Sometimes, when such utter brilliance is witnessed, a comparatively simplistic appraisal seems to capture the moment more effectively than a magniloquent essay. To summarise, Sergio Agüero’s Manchester City debut was absolutely bloody fantastic. ‘Decent’ works too. And that’s all there is to it.
It was 15th August 2011 and City were to face newly-promoted Swansea City at home. Only 18 days prior to the opening day of the 2011/2012 season and 24 days after Carlos Tevez had announced his intention to leave Manchester to be ‘closer’ to his family in Argentina, the club had broken their transfer record to sign 23-year-old Atlético Madrid forward Sergio Agüero for £38m.

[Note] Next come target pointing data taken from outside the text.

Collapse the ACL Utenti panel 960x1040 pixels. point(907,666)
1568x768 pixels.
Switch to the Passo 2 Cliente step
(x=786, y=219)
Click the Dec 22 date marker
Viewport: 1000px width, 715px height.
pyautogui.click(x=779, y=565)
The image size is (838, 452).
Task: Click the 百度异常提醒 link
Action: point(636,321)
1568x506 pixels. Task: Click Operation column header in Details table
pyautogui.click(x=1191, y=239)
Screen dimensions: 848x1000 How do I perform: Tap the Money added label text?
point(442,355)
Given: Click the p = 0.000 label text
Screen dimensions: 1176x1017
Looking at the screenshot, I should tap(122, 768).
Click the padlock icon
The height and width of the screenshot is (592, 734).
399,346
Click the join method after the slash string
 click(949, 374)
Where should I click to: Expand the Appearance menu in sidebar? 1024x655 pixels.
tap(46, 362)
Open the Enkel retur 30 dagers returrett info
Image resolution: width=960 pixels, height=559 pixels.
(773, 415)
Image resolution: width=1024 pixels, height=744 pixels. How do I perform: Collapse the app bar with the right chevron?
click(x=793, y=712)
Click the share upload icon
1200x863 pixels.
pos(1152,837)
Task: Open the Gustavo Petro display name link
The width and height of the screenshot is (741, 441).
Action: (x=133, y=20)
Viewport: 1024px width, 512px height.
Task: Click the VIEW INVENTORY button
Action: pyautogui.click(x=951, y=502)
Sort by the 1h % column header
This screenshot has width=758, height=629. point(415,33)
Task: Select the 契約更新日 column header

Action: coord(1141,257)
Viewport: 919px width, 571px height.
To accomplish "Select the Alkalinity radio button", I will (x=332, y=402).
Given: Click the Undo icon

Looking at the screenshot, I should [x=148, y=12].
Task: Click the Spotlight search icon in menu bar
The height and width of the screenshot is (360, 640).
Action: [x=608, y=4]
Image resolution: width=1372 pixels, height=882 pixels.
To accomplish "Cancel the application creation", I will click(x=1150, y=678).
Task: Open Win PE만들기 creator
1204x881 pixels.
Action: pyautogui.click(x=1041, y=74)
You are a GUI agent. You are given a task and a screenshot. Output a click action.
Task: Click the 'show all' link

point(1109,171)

In an age where the word ‘Vine’ had not yet seeped into the lexicon of the Twitterati and City’s official Twitter account was tweeting things like “Micah hacked down like a giant tree!”, City supporters had no idea whether the Argentine would be another Jô, or perhaps the best player they’d ever seen in a Blue shirt. This was a time long, long ago when transfers were still exciting and the details of a potential signing’s toilet habits were not plastered all over the internet for purposes of advert money every five minutes. Nevertheless, with a FIFA 12 rating of 87, 18-year-old me was optimistic. I’d seen the damage ‘Kun’ could do against a fully kitted out Barcelona side on virtual turf.
It took just two minutes for Agüero to confirm that he was pretty good on real life grass, too. Coming on as a 59th minute substitute for Nigel De Jong, the stocky South American, his eyes wide and chin titled upwards like a viper tasting the air around him, Agüero went in for the kill. Turning his man on the edge of the box, Agüero immediately stung the palms of Michel Voorm with a sweet left-footed effort. There would be more to come.
His introduction onto the pitch had been celebrated like a goal by the Etihad Stadium and Agüero looked desperate for one. Every touch sent him on a path towards goal – a path on which he opened up his legs and showcased ferocious acceleration. Accepting the ball 30 yards from goal with a delicate touch of the chest, Agüero caught Ashley Williams flat-footed and plunged straight into the Swansea 18-yard-box. His attempted cross flew just over the bar, but City fans had already made their mind up: “Christ, who the f*** have we signed here?!”
City were 1-0 courtesy of a 56th minute Edin Džeko tap-in, but that goal had seemingly been forgotten about. All eyes were now fixated on the £38m man; this was now the Agüero show.
The inevitable finally happened in the 68th minute when Agüero slid at the far post to meet a Micah Richards cross and make it 2-0. The first man to congratulate him was David Silva – and the embrace that followed would mark the beginning of one of the Premier League’s most deadly partnerships.
Agüero’s intelligence in the box was always going to combine deliciously with Silva’s vision, and the pair mingled to devastating effect once again just two minutes later. Skating onto Džeko’s smart clip into the box, Agüero lobbed the oncoming Voorm and volleyed a sublime ball from the byline into Silva who made it three. It was an eyes-in-the-back-of-the-head assist that even Silva would have been proud of and a move that had Roberto Mancini applauding on the sidelines. Agüero had now ticked the speed demon, goalscorer and provider boxes and it was beginning to look, as Hart commented at the final whistle, ‘like £38m well spent’.
And then, in a sort of final bow, Agüero, picking up the ball 25-yards from goal, opened up his body and sent a screamer into the bottom corner. The ball seemed to roar its way into the back of the net. It was a strike packed with every single newton of power from that muscular right quadricep of his – a strike that ensured the club would be selling a few more tickets that season.
Sergio Agüero, the man set to become Manchester City’s greatest ever goalscorer, had arrived.